Re: [PATCH bpf-next v1 2/4] bpf: Prepare prog_test_struct kfuncs for runtime tests

Kumar Kartikeya Dwivedi <memxor@xxxxxxxxx> · Thu, 12 May 2022 00:37:24 +0530

On Wed, May 11, 2022 at 11:23:59PM IST, Alexei Starovoitov wrote:
> On Tue, May 10, 2022 at 11:01 PM Kumar Kartikeya Dwivedi
> <memxor@xxxxxxxxx> wrote:
> >
> > On Wed, May 11, 2022 at 10:07:35AM IST, Alexei Starovoitov wrote:
> > > On Tue, May 10, 2022 at 2:17 PM Kumar Kartikeya Dwivedi
> > > <memxor@xxxxxxxxx> wrote:
> > > >
> > > > In an effort to actually test the refcounting logic at runtime, add a
> > > > refcount_t member to prog_test_ref_kfunc and use it in selftests to
> > > > verify and test the whole logic more exhaustively.
> > > >
> > > > To ensure reading the count to verify it remains stable, make
> > > > prog_test_ref_kfunc a per-CPU variable, so that inside a BPF program the
> > > > count can be read reliably based on number of acquisitions made. Then,
> > > > pairing them with releases and reading from the global per-CPU variable
> > > > will allow verifying whether release operations put the refcount.
> > >
> > > The patches look good, but the per-cpu part is a puzzle.
> > > The test is not parallel. Everything looks sequential
> > > and there are no races.

───

### REQUIRED TASK 1
From the patch discussion, repeat word for word everything from "Kumar Kartikeya Dwivedi <memxor@xxxxxxxxx>" down to "logic more exhaustively.".
### REQUIRED TASK 2
According to the patch discussion, what kind of member is added to prog_test_ref_kfunc?

### RECORDED INFORMATION
───

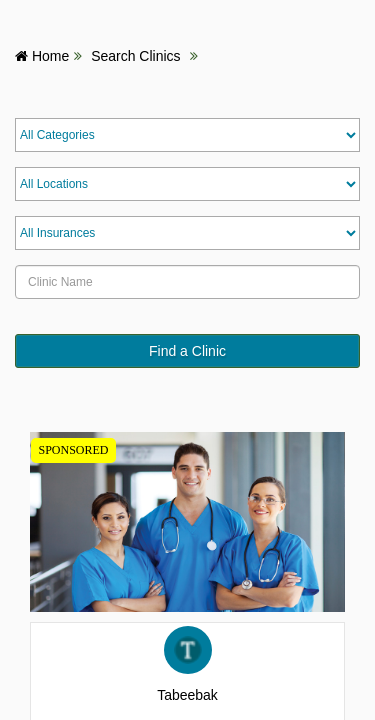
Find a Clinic (187, 351)
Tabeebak (187, 695)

───

### COMPLETE RESPONSE 1
Kumar Kartikeya Dwivedi <memxor@xxxxxxxxx> · Thu, 12 May 2022 00:37:24 +0530

On Wed, May 11, 2022 at 11:23:59PM IST, Alexei Starovoitov wrote:
> On Tue, May 10, 2022 at 11:01 PM Kumar Kartikeya Dwivedi
> <memxor@xxxxxxxxx> wrote:
> >
> > On Wed, May 11, 2022 at 10:07:35AM IST, Alexei Starovoitov wrote:
> > > On Tue, May 10, 2022 at 2:17 PM Kumar Kartikeya Dwivedi
> > > <memxor@xxxxxxxxx> wrote:
> > > >
> > > > In an effort to actually test the refcounting logic at runtime, add a
> > > > refcount_t member to prog_test_ref_kfunc and use it in selftests to
> > > > verify and test the whole logic more exhaustively.

### COMPLETE RESPONSE 2
A refcount_t member.